BEGIN Records for this task

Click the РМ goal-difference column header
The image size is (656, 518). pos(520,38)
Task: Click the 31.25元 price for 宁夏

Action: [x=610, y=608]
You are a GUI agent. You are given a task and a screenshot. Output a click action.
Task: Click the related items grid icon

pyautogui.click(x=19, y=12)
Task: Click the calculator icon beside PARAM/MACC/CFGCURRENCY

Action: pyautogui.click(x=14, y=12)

END Records for this task
BEGIN Records for this task

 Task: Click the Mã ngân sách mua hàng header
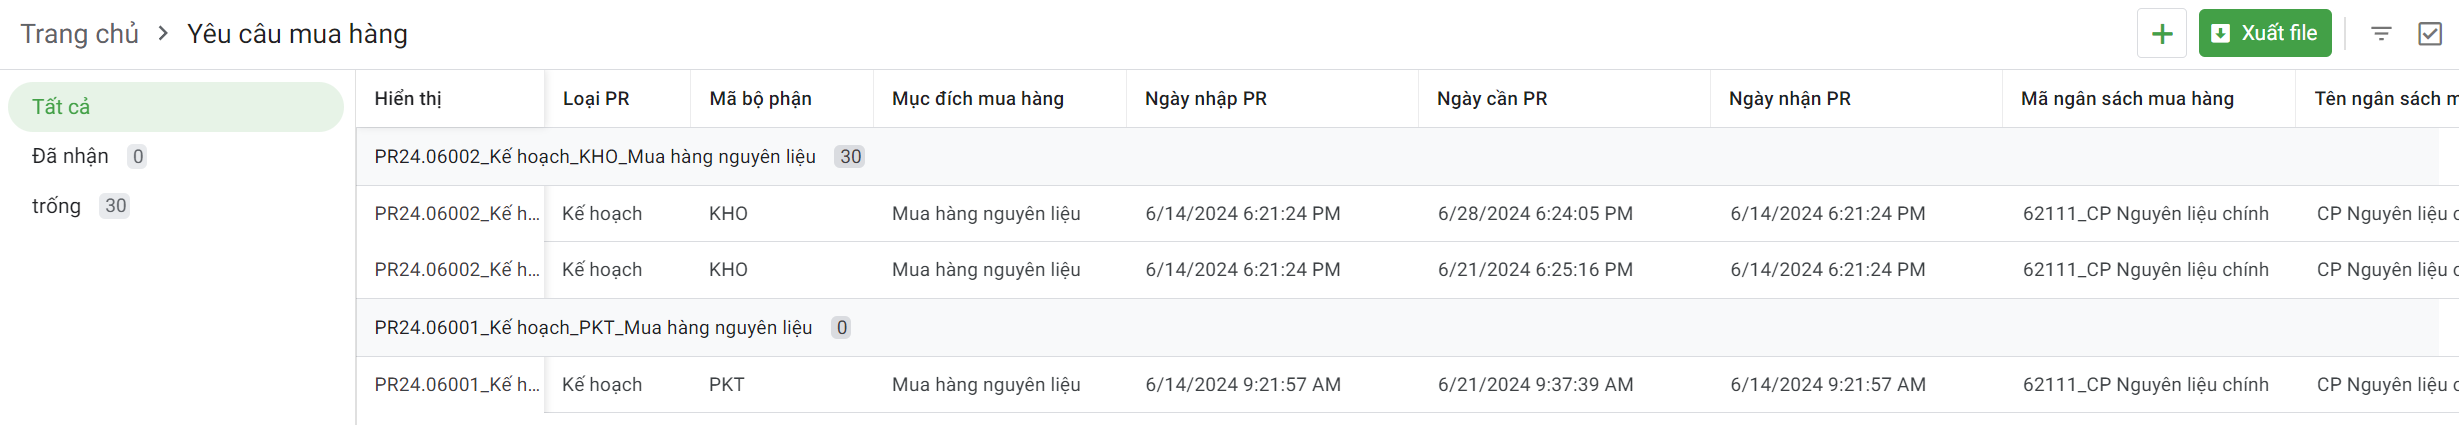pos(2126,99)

END Records for this task

(Exercise details):
Reproduce exactly, and only, the part of the listing above that begins at the line with "Click the РМ goal-difference column header" and goes on through the line with "You are a GUI".

(Response to this task):
Click the РМ goal-difference column header
The image size is (656, 518). pos(520,38)
Task: Click the 31.25元 price for 宁夏

Action: [x=610, y=608]
You are a GUI agent. You are given a task and a screenshot. Output a click action.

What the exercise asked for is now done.